Do Tax cuts Pay for themselves? … Market Analysis … Trading ETFs and ETF Ranking

“Forty-three years after economist Arthur Laffer sketched a pictorial representation of individuals’ response to changes in income tax rates, economists still can’t agree if tax cuts pay for themselves: entirely, in part, or not at all. In a capitalist system, a tax rate of 0% or a tax rate of 100% will yield no revenue for the government: in the first instance, because there is no tax levied on labor income; in the second, because there is no labor income to tax because most of us would refuse to work without compensation…
…In a recent paper, Veronique de Rugy and Matthew Mitchell, senior research fellows at George Mason University’s Mercatus Center, reviewed the financial literature and found no consensus on the spending multiplier [for Government spending and its impact on the economy]. The estimates of the effect of a $1 increase in government spending ranged from +3.7 (implying $2.7 of additional private-sector growth) to -2.88 (a displacement of $3.88 of economic activity.)” Story at…
My cmt: If tax cuts pay for themselves, why have we been running a deficit since Ronald Reagan made huge tax cuts? Further, GHW Bush and Bill Clinton combined (in a little over 4-years) to produce one of the largest tax hikes in history.  That was followed by the one of the biggest booms in history during the dot-com era. One wonders whether taxes matter. The answer is they probably matter a lot; it’s just hard to see in the short run. Over the longer term the data isn’t clear., but there are red flags out there.
Government spending is now 35% of GDP (Gross Domestic Product). That’s up from 20% of GDP in 1950. GDP growth was 4% in 1950; it’s below 2 now. This is the first time in history that there are more businesses failing than are being started.
Are tax cuts good or bad? … ask an economist. Personally I hate to see deficits continuing to climb.
-Monday the S&P 500 was unchanged at 2399. 
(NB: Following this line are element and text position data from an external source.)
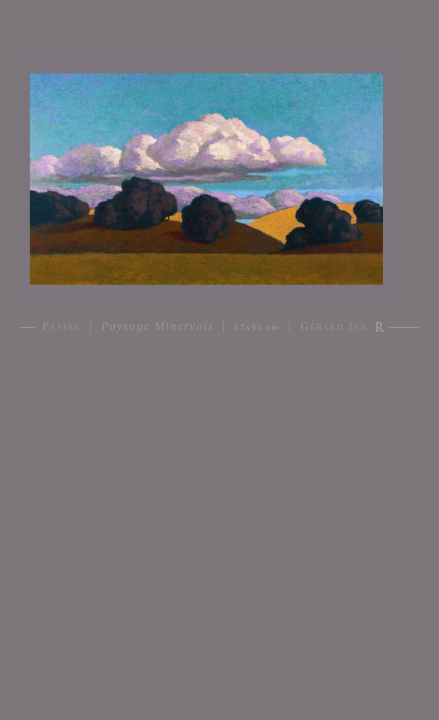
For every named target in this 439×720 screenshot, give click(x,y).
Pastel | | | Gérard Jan (205, 326)
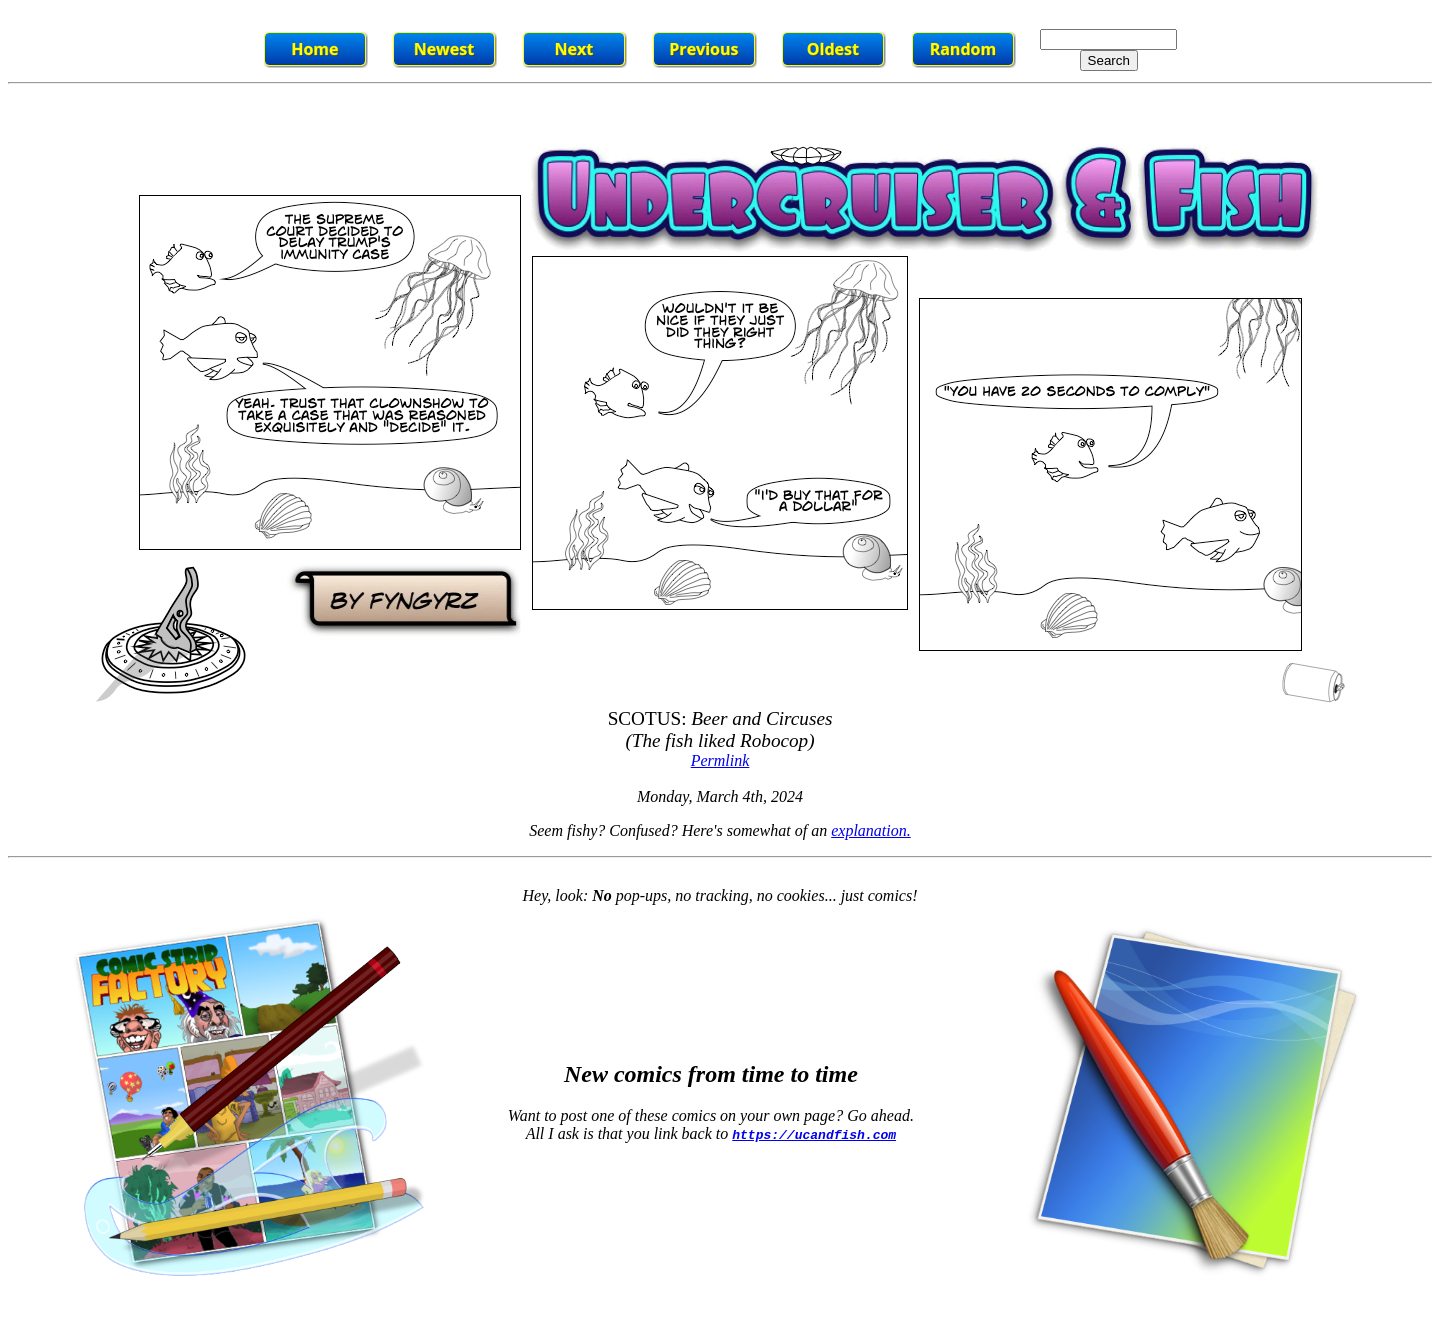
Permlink (720, 760)
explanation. (871, 830)
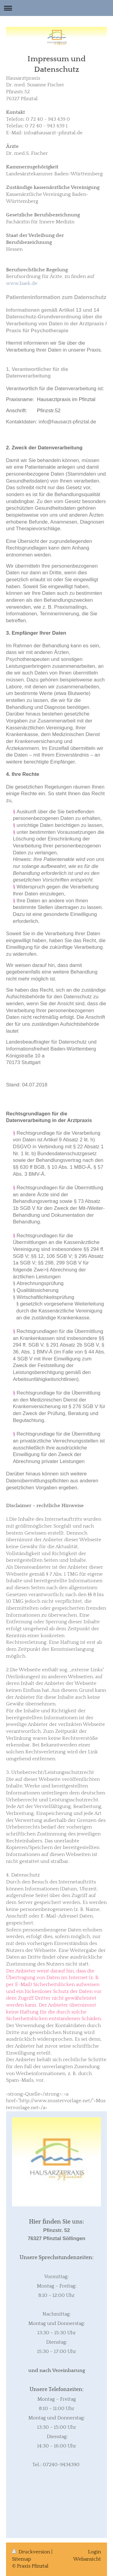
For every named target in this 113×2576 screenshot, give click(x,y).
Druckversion (31, 2552)
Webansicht (87, 2559)
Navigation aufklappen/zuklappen (56, 8)
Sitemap (21, 2559)
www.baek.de (21, 283)
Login (94, 2552)
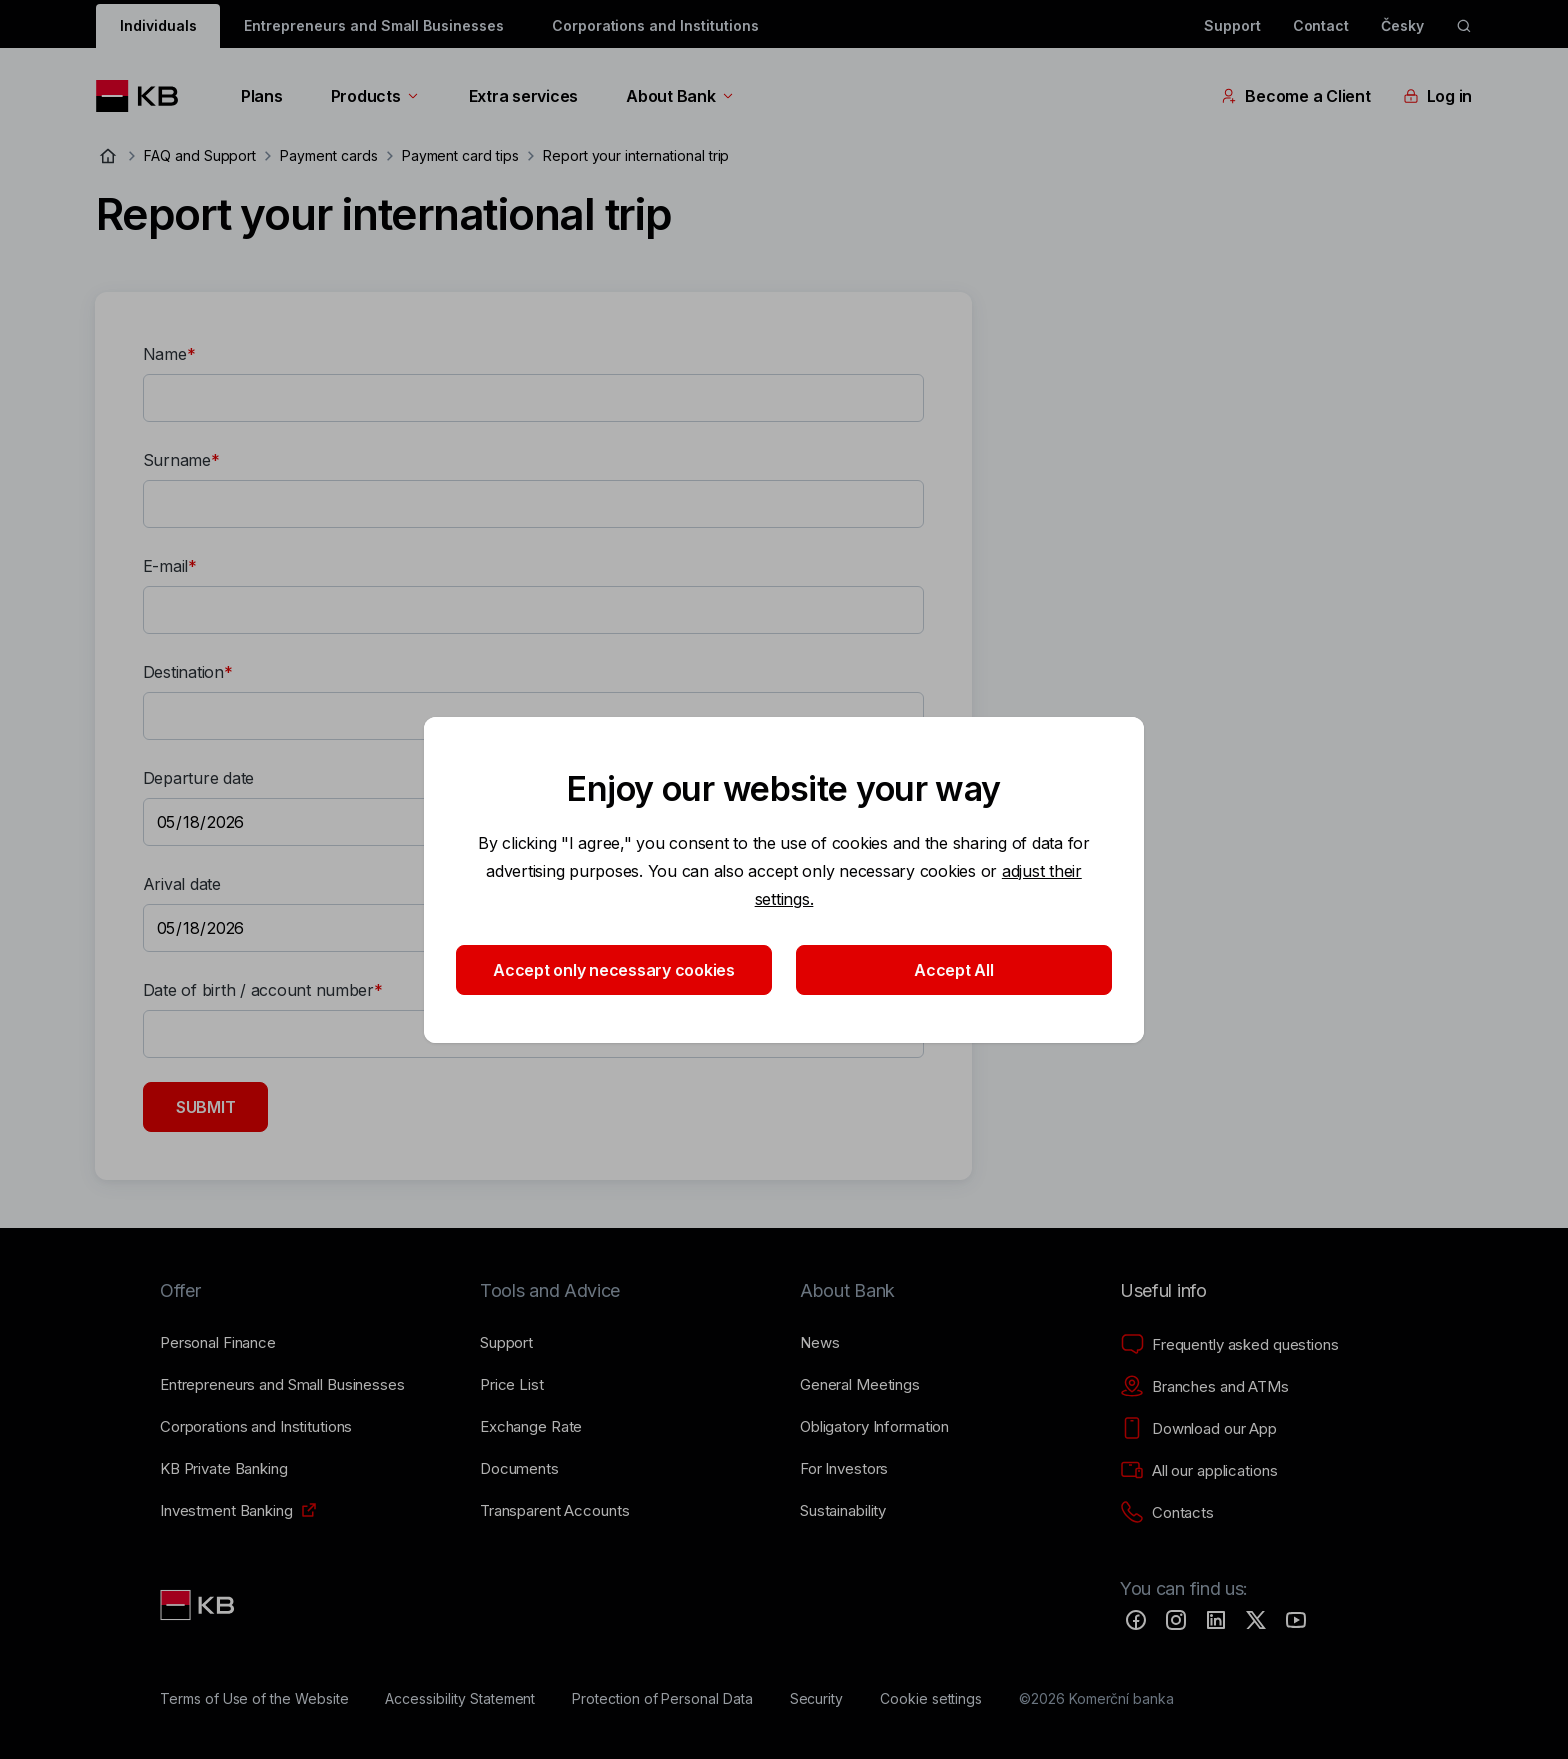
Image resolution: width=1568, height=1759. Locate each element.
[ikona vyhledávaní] (1464, 26)
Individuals (158, 25)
-VIX fell about 8% to 9.77 at the close.
-The yield on the 10-year Treasury rose slightly to 2.388%.  
RSI, (SMA-14)
Relative Strength measures the size of up-moves vs. all-moves on a 14-day moving average basis and presents the result as a percentile. For example if the RSI is 85, it means that the size of up-moves are in the 85th percentile when compared to all moves over the 14-day period.  If ALL moves had been up, RSI would be 100 – a definite short term sell indicator. For my purposes, 30 is oversold (suggesting a turn-around to the upside) and 80 is overbought. If the up-moves and down-moves are equal in size over the 14-day period, RSI would be 50.
RSI hit 79 today. 80 is “overbought”; that’s a concern for the bulls, at least in the short run. My Sum of 17–indicators dipped from 6 to 2 on the day.  That’s not a big deal since this value jumps around a lot.  The 10-day value is down, though, so we may be seeing a beginning of a short-term slowdown (or not – it’s too early to say). Market Internals have deteriorated and that’s worth watching.
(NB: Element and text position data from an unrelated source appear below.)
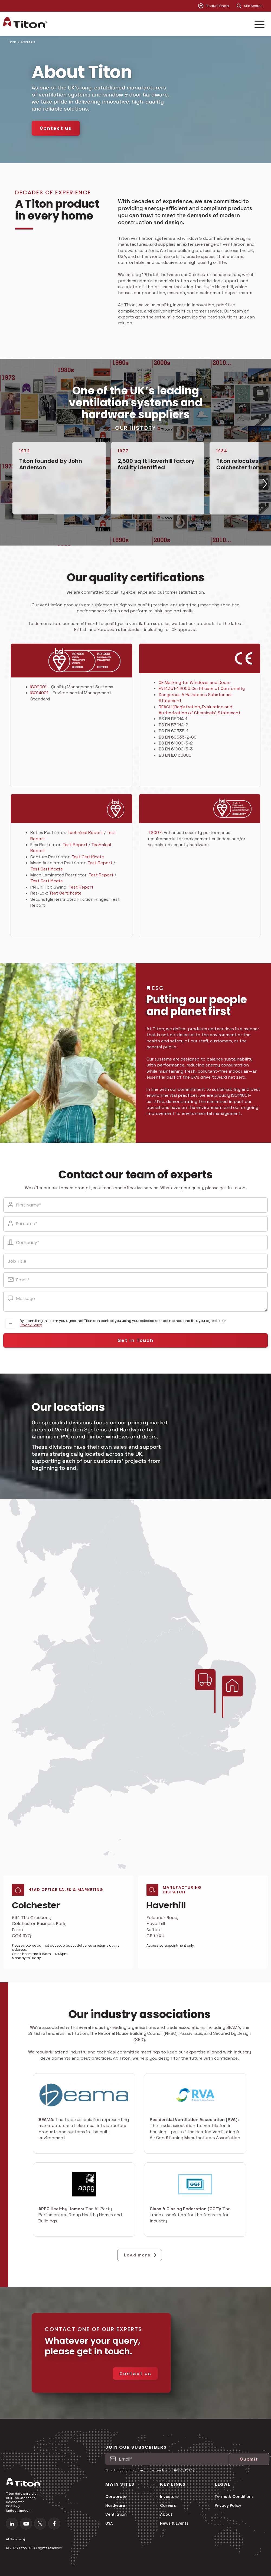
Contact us (56, 128)
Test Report (75, 844)
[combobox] (256, 6)
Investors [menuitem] (169, 2496)
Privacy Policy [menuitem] (228, 2505)
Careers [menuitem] (168, 2505)
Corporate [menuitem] (115, 2496)
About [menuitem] (166, 2514)
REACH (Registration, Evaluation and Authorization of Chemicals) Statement (199, 710)
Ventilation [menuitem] (116, 2514)
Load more (141, 2255)
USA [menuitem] (109, 2523)
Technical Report (85, 832)
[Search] (239, 6)
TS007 (155, 832)
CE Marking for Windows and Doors (194, 682)
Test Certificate (87, 857)
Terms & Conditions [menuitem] (234, 2496)
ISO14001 (39, 693)
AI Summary (15, 2539)
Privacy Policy (31, 1325)
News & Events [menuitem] (174, 2523)
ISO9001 (38, 687)
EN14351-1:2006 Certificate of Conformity (202, 688)
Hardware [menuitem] (115, 2505)
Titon (12, 42)
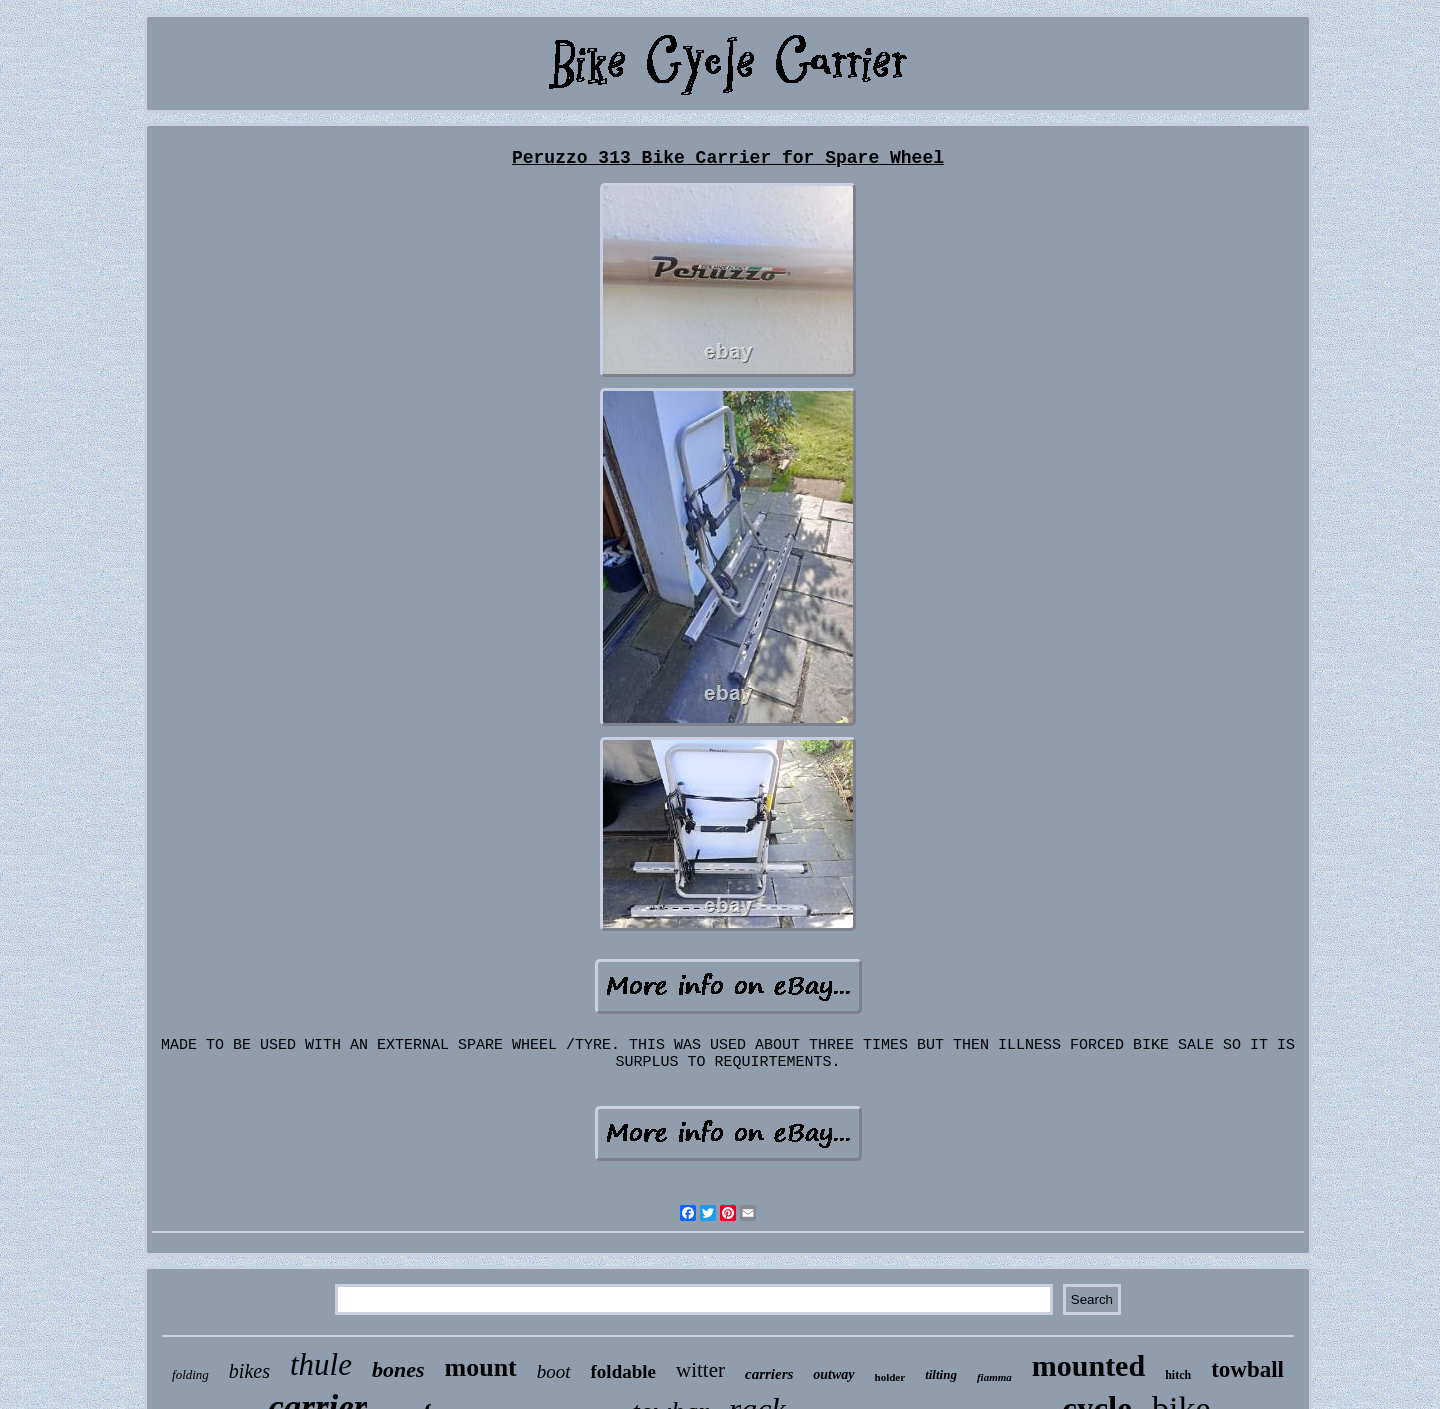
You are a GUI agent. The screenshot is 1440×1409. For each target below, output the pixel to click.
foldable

Long term, VIX below 10 is a worry.  That has happened before and it presaged major tops. It could be signaling a major bear market, though it may be 2018 before THE TOP is in. It really depends on the Fed and how the markets react to Fed rate hikes.
The top ranked ETF receives 100%. The rest are then ranked based on their momentum relative to the leading ETF.  While momentum isn’t stock performance per se, momentum is closely related to stock performance. For example, over the 4-months from Oct thru mid-February 2016, the number 1 ranked Financials (XLF) outperformed the S&P 500 by nearly 20%.
*For additional background on the ETF ranking system see NTSM Page at…
I would avoid XLE; its 120-day moving average is falling.
No.1 remains Technology (XLK). I continue to hold the XLK.
SHORT-TERM TRADING PORTFOLIO - 2017 (Small-% of the total portfolio)
No positions. Long is the call now though, as it has been since the Index closed above the 50-dMA. The call may be neutral soon.
Market Internals are still neutral on the market, but they deteriorated today.
Market Internals are a decent trend-following analysis of current market action, but should not be used alone for short term trading. They are usually right, but they are often late.  They are most useful when they diverge from the Index.  In 2014, using these internals alone would have made a 9% return vs. 13% for the S&P 500 (in on Positive, out on Negative – no shorting). 
Monday, Price was positive; Sentiment was negative; Volume & VIX indicators were neutral.
I increased stock allocation to 50% stocks in the S&P 500 Index fund (C-Fund) Friday, 24 March 2017 in my long-term accounts, based on short-term indicators. Remainder is 50% G-Fund (Government securities). This is a conservative retiree allocation, but I consider it fully invested.
There have been no long-term Buy or Sell signals in a while.  The last signal was a BUY on 23 February and the last actionable signal was a BUY (from a prior sell) on 15 November 2016.